(WHAT THIS TASK INVOLVES): Print the records exactly as written, and let no picture into the answer.

Collected data entries

══════════════════════════════

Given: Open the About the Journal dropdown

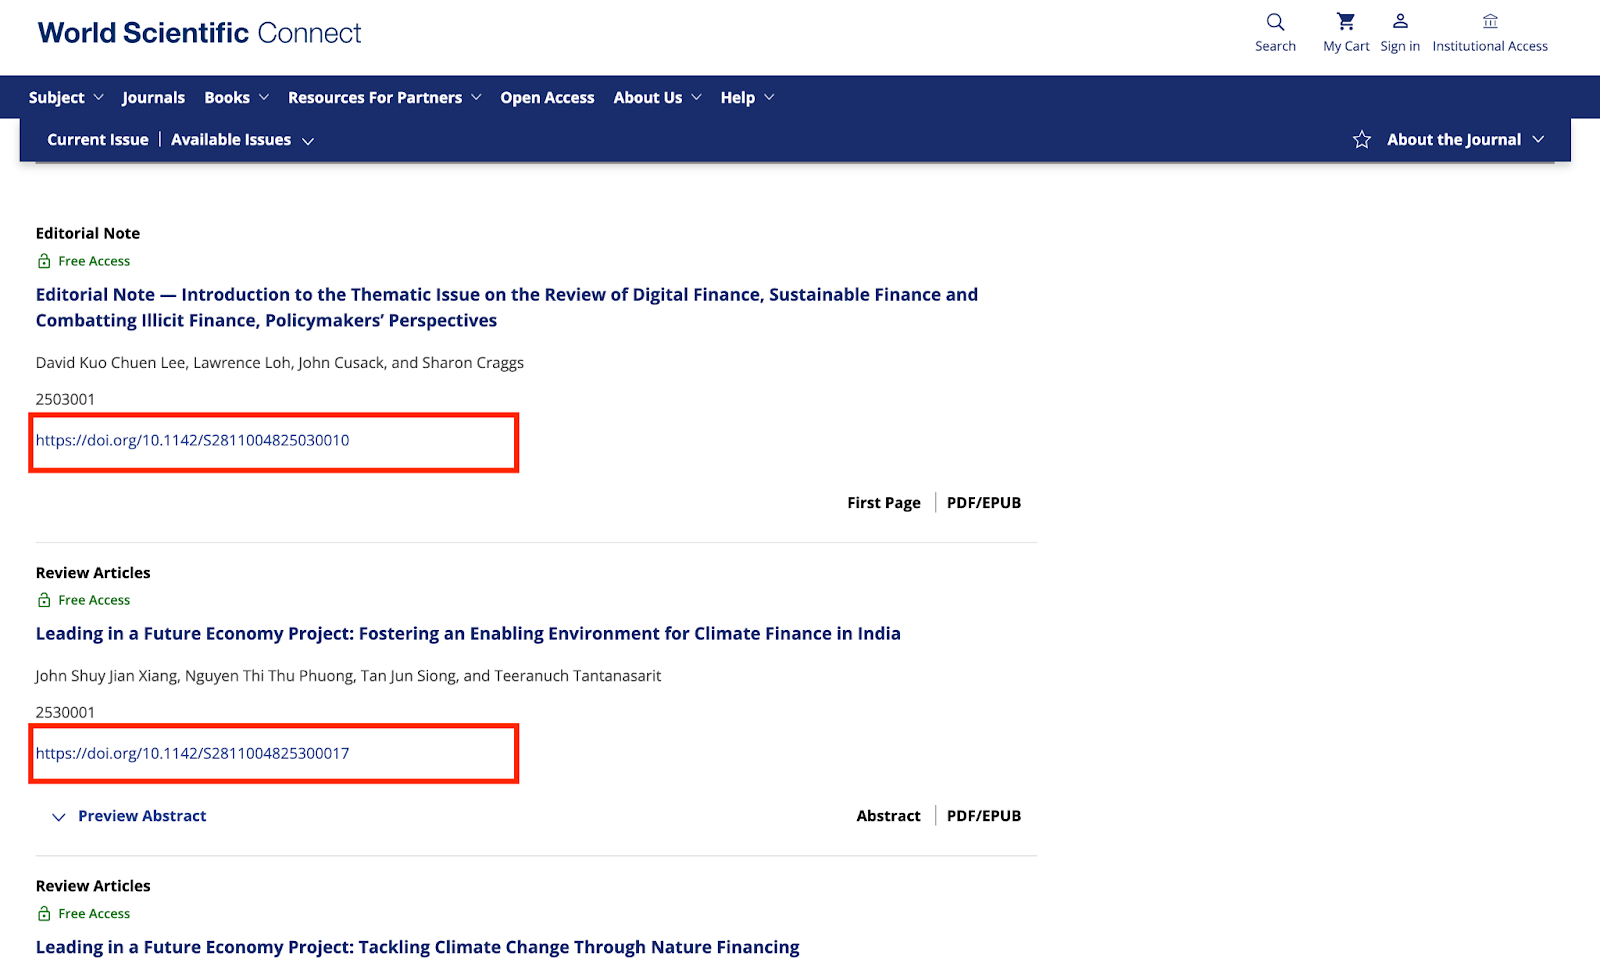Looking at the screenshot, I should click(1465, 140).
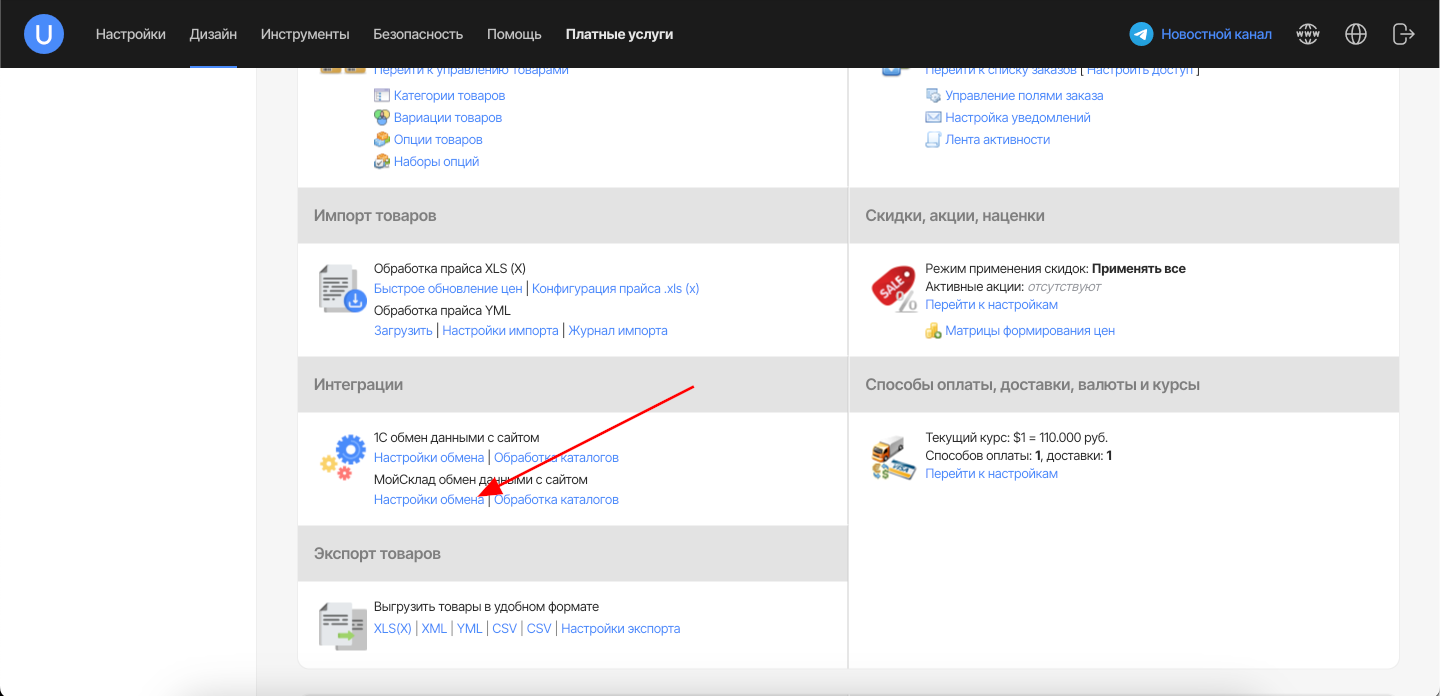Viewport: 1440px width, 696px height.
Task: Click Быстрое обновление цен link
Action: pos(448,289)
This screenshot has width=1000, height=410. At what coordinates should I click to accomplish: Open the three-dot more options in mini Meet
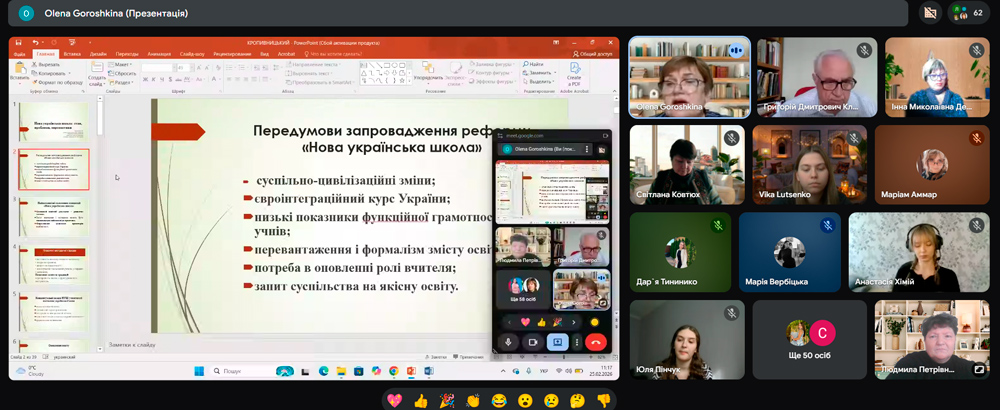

══════════════════════════════

(YOUR SOLUTION):
Given: Open the About the Journal dropdown

Looking at the screenshot, I should click(1465, 140).
Viewport: 1440px width, 696px height.
Task: Click Быстрое обновление цен link
Action: pos(448,289)
This screenshot has width=1000, height=410. At what coordinates should I click to accomplish: Open the three-dot more options in mini Meet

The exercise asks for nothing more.